For anyone wishing to apply, you must have a knowledge of medical device regulations, be a strong leader with the ability to empower and motivate others across all organisations, and you must be prepared to schmooze stakeholders.

The salary is close on £70,000 per annum and benefits include 25 days' annual leave, one privilege day (a special paid holiday just for civil servants), and occupational sick pay; access to the Civil Service pension scheme; and flexible working hours to ensure a healthy work-life balance. You can even expect a bike loan to ensure you get to work on time, and the less healthy may be enticed by an interest-free rail season ticket and access to many Civil Service clubs. In the application form, one must be prepared to answer questions on behaviour, experience and technical profiles.

No Gas and Air for mums in labour in Ashford, Kent

Due to ventilation problems (of the building, not of patient equipment), William Harvey Hospital has announced that it will not be able to offer Entonox pain relief to mothers in labour. The Kent Online article on this also appears to suggest that it is unsafe for staff to work in close proximity to Entonox! I have since spoken to midwives who simply laughed at the suggestion, and as a mum of five children—and having nursed many who have used Entonox in other situations, such as Accident & Emergency and fracture clinic—I can honestly say that not once has a concern ever been raised relating to the effects of nitrous oxide on a member of staff.

A sickness without a cure

With no further commentary, I will merely allow readers and listeners to read this Polish six-foot vagina in the theatre foyer story for themselves.

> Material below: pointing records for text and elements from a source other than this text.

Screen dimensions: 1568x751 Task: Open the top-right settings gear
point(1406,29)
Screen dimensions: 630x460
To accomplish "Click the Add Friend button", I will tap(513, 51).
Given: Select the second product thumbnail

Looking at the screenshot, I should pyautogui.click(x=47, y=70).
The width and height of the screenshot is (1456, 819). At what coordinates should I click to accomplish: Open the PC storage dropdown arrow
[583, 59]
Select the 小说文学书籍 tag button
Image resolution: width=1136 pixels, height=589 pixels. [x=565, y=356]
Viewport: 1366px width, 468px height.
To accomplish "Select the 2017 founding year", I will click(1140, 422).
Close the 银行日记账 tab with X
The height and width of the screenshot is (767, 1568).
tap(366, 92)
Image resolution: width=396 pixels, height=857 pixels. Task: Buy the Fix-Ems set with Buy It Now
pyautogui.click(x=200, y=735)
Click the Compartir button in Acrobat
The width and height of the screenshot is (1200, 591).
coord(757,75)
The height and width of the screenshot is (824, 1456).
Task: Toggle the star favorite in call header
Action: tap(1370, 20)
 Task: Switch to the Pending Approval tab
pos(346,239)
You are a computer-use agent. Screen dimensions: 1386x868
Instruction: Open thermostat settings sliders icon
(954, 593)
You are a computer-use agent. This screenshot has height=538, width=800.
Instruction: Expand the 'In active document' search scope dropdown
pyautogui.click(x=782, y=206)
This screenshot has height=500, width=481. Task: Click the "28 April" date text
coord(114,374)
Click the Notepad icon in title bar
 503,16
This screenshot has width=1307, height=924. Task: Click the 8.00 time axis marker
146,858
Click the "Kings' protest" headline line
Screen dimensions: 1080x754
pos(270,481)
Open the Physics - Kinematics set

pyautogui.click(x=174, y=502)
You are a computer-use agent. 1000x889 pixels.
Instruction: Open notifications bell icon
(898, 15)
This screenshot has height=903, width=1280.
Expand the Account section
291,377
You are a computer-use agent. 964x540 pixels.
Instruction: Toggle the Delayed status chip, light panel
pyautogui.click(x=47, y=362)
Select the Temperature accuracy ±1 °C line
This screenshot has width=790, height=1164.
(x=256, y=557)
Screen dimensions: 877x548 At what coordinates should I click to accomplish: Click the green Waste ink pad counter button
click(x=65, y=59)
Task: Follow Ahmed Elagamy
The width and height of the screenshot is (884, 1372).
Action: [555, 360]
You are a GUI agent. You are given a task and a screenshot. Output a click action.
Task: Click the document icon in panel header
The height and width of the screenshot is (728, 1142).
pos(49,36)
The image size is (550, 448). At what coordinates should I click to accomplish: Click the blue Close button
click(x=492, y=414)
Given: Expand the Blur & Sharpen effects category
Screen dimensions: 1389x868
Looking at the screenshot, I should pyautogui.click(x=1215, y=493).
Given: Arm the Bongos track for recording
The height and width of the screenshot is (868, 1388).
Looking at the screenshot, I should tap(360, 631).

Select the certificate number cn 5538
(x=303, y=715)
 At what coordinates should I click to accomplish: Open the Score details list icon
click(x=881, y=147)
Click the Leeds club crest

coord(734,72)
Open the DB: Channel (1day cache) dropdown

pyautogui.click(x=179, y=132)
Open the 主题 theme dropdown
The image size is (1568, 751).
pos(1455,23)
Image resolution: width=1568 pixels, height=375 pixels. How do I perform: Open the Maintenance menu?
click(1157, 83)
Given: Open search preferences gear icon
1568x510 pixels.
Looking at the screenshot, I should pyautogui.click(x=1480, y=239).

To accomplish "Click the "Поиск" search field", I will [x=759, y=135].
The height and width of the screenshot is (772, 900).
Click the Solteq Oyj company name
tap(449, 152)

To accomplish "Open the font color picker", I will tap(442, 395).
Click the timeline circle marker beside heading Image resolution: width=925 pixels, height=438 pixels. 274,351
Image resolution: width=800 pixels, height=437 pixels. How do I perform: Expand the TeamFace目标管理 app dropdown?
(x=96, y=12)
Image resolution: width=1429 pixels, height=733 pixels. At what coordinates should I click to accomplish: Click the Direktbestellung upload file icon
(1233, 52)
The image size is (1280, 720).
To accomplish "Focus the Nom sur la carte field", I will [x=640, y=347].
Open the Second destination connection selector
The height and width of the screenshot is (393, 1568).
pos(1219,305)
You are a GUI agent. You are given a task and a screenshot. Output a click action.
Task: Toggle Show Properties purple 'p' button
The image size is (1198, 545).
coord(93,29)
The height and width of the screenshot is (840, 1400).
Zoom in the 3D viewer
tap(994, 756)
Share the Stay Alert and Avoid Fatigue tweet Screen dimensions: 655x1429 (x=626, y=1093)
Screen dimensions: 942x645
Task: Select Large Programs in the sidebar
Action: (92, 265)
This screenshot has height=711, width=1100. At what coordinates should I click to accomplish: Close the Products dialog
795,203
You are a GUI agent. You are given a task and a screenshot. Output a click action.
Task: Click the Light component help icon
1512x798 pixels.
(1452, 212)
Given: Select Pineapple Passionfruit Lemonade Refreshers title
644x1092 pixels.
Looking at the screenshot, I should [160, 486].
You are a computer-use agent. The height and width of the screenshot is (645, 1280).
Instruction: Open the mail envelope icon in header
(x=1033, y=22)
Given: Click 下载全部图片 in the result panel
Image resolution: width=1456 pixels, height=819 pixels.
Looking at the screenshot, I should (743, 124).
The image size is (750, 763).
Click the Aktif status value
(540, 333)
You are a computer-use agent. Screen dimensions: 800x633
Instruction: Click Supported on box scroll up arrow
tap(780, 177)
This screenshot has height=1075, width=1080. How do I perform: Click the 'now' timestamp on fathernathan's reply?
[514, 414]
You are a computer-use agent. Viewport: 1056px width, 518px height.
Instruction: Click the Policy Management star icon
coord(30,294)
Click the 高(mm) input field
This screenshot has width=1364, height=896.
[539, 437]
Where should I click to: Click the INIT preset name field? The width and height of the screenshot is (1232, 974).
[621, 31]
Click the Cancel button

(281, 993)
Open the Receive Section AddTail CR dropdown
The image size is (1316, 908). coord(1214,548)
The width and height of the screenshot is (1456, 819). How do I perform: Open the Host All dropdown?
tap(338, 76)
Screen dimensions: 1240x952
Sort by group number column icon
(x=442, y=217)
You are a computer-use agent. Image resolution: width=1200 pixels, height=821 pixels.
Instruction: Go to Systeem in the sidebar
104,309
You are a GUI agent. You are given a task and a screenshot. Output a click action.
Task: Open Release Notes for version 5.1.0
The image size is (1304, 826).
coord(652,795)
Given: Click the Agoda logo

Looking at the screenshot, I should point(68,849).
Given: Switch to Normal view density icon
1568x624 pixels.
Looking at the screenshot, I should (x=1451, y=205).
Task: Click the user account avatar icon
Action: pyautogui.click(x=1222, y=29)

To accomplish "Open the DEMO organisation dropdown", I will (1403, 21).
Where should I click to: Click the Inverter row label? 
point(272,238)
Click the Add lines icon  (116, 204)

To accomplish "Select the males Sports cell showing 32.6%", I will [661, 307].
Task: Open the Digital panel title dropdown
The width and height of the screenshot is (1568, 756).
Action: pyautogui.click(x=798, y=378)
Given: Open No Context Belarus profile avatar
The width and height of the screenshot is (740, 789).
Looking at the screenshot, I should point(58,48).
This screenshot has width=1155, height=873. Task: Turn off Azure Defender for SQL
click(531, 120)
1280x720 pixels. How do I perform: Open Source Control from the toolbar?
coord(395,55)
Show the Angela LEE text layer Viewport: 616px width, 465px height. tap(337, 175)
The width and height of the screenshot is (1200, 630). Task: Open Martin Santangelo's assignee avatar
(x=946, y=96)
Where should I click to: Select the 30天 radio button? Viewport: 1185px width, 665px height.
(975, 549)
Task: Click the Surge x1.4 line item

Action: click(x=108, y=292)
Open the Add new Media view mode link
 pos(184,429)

With strikes looming, flu cases soaring, waiting lists increasing and the NHS in utter collapse, the United Kingdom is looking more disunited by the second. My interview with Roy Lilley will be coming out soon on the UK Column website, but to give you a preview, my final question to him was: “Is the NHS a safe place to be?” With frankness, he replied, “Have faith”. I do have faith—but I have faith in goodness, which appears to be in seriously short supply. I pray I am proved wrong.